■ Provided data:
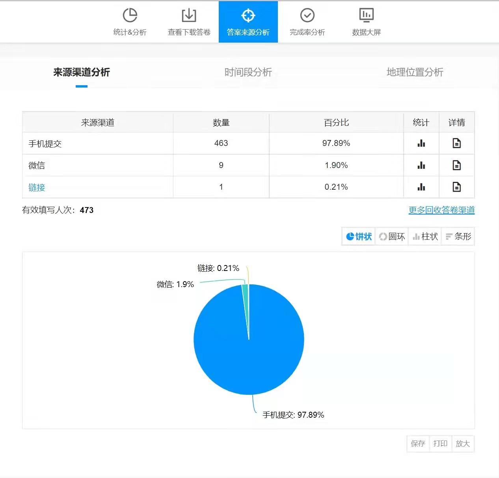Select the 饼状 chart type

(x=359, y=237)
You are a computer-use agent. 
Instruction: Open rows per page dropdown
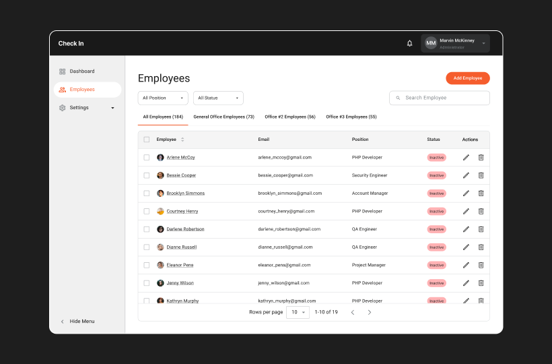298,312
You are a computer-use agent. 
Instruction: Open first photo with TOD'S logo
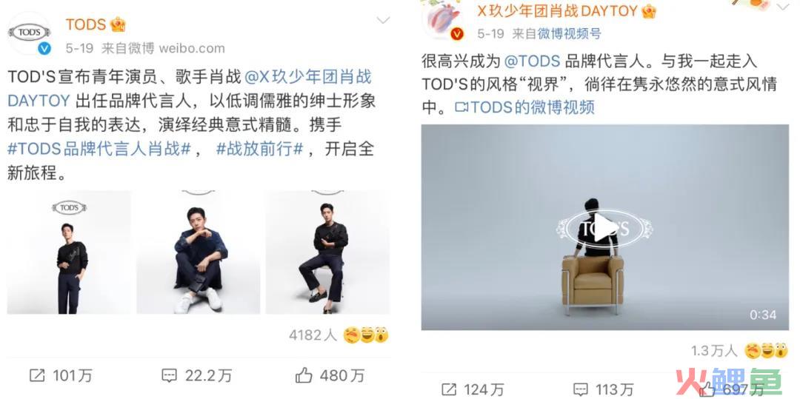[69, 252]
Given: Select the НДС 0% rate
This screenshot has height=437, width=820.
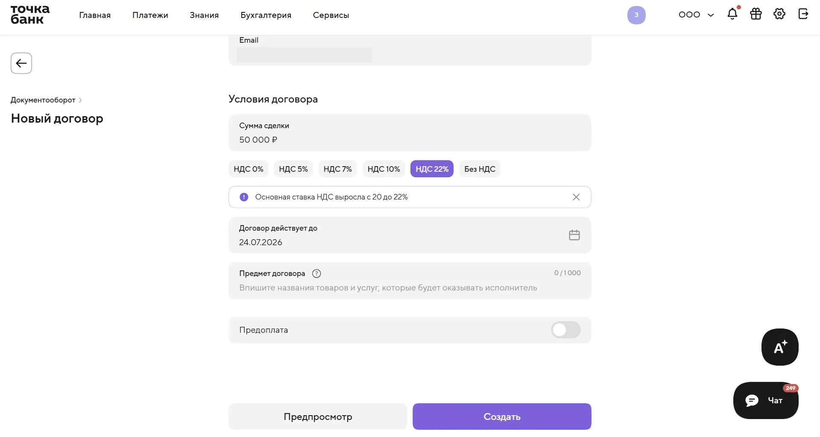Looking at the screenshot, I should (249, 169).
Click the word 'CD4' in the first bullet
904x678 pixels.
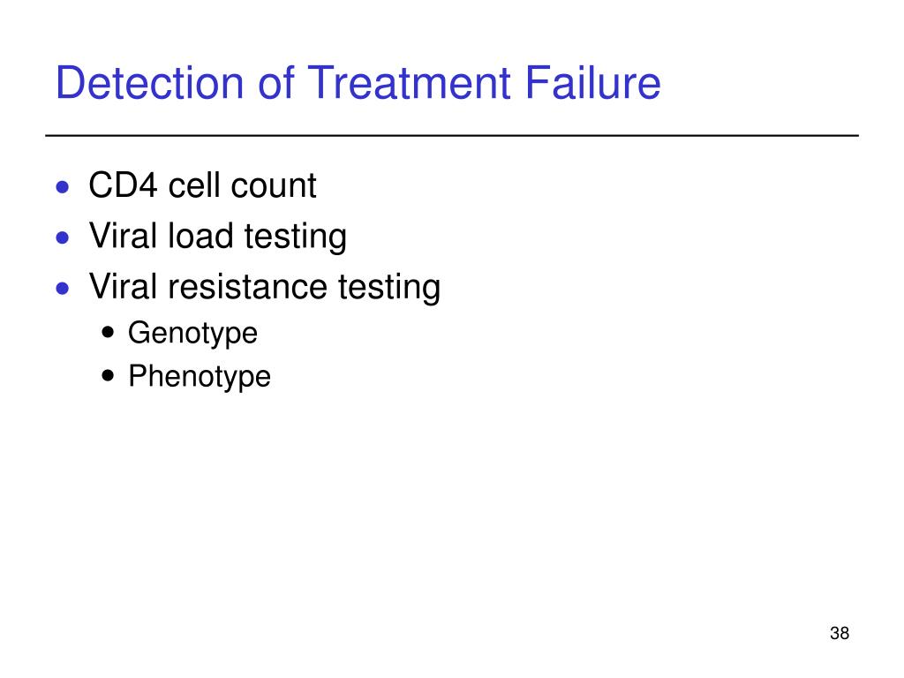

■ Task directions: Any picture in the listing is to be omitted. Return exactly the lines from the one containing "This screenshot has height=437, width=820." through its last line, both included, and only those.

■ Response for this exercise:
This screenshot has height=437, width=820.
Looking at the screenshot, I should (249, 169).
Click the word 'CD4' in the first bullet
904x678 pixels.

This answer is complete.